World condemns Istanbul attack, voice solidarity
REUTERS photoLeaders from around the world condemned a terror attack at an Istanbul nightclub early on Jan. 1 that killed at least 39 people and injured 69 others.
Russian President Vladimir Putin expressed his condolences to his Turkish counterpart Recep Tayyip Erdoğan, the Kremlin said in a statement.
Putin said it was “hard” to imagine a “more cynical” crime than the murder of innocent civilians during New Year’s holiday.
“But, the terrorists are absolutely alien to the concept of human morality,” he added.
Putin said common duty would be responding “decisively” to terrorist aggression.
White House spokesman Eric Schulz said President Barack Obama “expressed condolences for the innocent lives lost, directed his team to offer inappropriate assistance to the Turkish authorities, as necessary and keep him updated as warranted.”
Obama “reaffirmed the support of the U.S. for Turkey, our NATO ally, in our shared determination to confront and defeat all forms of terrorism,” National Security Council (NSC) spokesperson Ned Price said.
U.S. State Department spokesman Mark Toner said Washington “strongly condemns the terrorist attack.”
NATO Secretary General Jens Stoltenberg posted a Twitter message, lamenting a “tragic start to 2017 in Istanbul”.
“My thoughts are with those affected by the attack on people celebrating New Year and with the Turkish people,” Stoltenberg said.
Pope Francis departed from his prepared text in his New Year’s address to condemn the attack.
“Unfortunately, violence has stricken even in this night of good wishes and hope. Pained, I express my closeness to the Turkish people. I pray for the many victims and for the wounded and for the entire nation in mourning,” he said.
“I ask the Lord to sustain all men of good will to courageously roll up their sleeves to confront the plague of terrorism and this stain of blood that is covering the world with a shadow of fear and a sense of loss,” he added.
President of the European Parliament, Martin Schulz stated on Twitter: “It was supposed to be a night of celebration: terrorists turned it into one of violence, death, despair. My thoughts with Istanbul, Turkey.”
EU foreign policy chief Federica Mogherini tweeted: “Our thoughts are with victims and their loved ones. We continue to work to prevent these tragedies.”
Israeli President Reuven Rivlin said in a statement that “the attack against an Istanbul nightclub is an attack against the whole humanity.”
“Our hearts are with the Turkish people at this difficult time. I offer my condolences to the families of the victims and well-wishes to the injured,” Rivlin added.
Greece issued a condemnation message on the foreign ministry website, expressing their full solidarity with the Turkish people and sent out sincere condolences to the families of the victims and wishes for a speedy recovery to the wounded.

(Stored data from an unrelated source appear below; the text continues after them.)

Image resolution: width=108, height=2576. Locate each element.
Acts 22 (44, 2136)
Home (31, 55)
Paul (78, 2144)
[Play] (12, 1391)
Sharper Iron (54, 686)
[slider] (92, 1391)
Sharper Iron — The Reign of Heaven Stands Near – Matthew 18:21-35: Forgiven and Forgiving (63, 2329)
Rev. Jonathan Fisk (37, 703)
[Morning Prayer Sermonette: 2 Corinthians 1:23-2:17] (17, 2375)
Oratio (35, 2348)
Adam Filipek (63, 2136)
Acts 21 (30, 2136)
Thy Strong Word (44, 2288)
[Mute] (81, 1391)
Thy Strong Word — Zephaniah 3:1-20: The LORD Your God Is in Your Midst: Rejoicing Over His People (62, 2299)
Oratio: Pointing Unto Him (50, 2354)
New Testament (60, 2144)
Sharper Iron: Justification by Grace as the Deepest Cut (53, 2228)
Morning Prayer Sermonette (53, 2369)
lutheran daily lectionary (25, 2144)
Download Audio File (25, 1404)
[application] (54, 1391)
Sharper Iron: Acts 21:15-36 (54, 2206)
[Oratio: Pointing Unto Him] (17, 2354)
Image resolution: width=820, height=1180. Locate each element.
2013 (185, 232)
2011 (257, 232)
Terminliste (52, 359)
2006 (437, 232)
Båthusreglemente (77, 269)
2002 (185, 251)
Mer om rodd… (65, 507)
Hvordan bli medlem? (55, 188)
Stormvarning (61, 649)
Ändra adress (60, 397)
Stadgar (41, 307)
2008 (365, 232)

President of Azerbaijan, Ilham Aliyev condemned the terror attack in a statement on his website, wishing quick recovery for the wounded people.
“We are extremely angry because of this treacherous attack against the civilians. We support the toughest, decisive and continuous fight against terrorism,” Aliyev added.
French Foreign Minister Jean-Marc Ayrault voiced solidarity with Turkey in a post on the micro-blogging website. “With all heart we are with Turkey which was terribly struck in this symbolic night.”
Canada’s Minister of Foreign Affairs on Twitter said: “Canada offers its condolences to families of victims and wishes a speedy recovery to those injured in tonight’s horrendous attack in Istanbul.”
Foreign Minister of Austria, Sebastian Kurz said: “Terrible beginning of the New Year in Istanbul. My sincere condolences to the friends and families of the victims.”